Stored data entries
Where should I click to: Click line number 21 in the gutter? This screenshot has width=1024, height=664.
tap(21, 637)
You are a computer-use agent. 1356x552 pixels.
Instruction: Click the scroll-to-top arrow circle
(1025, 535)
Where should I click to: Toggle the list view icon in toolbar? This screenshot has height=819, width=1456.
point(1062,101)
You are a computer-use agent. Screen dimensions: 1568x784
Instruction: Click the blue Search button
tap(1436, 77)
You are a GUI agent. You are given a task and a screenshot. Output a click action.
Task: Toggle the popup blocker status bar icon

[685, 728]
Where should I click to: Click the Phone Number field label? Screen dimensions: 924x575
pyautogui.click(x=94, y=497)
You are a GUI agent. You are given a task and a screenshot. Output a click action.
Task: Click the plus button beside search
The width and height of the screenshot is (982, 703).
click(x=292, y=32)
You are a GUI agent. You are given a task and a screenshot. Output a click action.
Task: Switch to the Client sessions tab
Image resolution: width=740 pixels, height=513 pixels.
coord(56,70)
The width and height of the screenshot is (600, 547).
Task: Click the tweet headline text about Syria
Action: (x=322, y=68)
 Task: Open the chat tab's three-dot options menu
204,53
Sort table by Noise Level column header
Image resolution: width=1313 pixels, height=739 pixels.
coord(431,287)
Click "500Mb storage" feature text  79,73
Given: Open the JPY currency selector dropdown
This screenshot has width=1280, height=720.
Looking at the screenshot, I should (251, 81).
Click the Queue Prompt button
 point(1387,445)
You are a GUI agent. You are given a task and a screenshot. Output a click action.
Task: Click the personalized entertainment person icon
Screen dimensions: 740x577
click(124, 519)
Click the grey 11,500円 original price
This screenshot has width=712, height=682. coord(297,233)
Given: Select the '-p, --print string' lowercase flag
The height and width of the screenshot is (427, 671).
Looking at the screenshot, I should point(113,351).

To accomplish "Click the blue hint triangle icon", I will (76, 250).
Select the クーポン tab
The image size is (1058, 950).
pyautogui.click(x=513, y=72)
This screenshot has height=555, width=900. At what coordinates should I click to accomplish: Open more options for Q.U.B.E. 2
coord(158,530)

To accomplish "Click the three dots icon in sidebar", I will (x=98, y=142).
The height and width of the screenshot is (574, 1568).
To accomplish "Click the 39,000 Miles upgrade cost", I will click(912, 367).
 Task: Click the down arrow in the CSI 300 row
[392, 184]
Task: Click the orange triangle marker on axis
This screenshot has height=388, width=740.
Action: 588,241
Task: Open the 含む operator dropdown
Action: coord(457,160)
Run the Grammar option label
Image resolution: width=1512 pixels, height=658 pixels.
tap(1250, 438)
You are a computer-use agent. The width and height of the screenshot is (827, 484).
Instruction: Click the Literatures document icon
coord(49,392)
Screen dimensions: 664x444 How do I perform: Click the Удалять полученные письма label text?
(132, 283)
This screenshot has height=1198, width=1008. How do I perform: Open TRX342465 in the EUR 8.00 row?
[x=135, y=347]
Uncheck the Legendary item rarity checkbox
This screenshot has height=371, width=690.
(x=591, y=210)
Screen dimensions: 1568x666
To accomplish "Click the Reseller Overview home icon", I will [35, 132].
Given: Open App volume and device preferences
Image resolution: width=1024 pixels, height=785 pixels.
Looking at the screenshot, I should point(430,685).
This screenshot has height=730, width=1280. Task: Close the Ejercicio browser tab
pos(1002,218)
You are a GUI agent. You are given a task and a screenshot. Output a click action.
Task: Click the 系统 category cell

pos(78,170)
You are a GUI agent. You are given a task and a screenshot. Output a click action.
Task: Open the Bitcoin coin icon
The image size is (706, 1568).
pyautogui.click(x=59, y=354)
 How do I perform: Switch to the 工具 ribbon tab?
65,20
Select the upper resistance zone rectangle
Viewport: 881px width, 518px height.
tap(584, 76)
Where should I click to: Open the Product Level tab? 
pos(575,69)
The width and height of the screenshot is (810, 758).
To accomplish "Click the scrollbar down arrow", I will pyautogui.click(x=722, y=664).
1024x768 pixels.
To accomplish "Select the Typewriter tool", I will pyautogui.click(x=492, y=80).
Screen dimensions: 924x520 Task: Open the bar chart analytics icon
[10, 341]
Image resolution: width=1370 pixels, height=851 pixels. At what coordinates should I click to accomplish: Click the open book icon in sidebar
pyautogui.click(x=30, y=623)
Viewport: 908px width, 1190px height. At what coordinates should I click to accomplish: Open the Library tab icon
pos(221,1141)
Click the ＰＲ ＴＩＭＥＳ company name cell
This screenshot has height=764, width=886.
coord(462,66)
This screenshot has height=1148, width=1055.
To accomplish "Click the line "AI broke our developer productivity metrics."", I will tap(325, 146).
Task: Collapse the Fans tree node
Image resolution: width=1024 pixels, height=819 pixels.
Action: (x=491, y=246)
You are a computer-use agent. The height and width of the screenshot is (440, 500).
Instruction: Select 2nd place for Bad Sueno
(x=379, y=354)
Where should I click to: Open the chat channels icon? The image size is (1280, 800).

### Instructions for the task
Check every line above for the string "computer", and copy the ones that have it.

### Result
You are a computer-use agent. 1356x552 pixels.
You are a computer-use agent. Screen dimensions: 1568x784
You are a computer-use agent. The width and height of the screenshot is (827, 484).
You are a computer-use agent. The height and width of the screenshot is (440, 500).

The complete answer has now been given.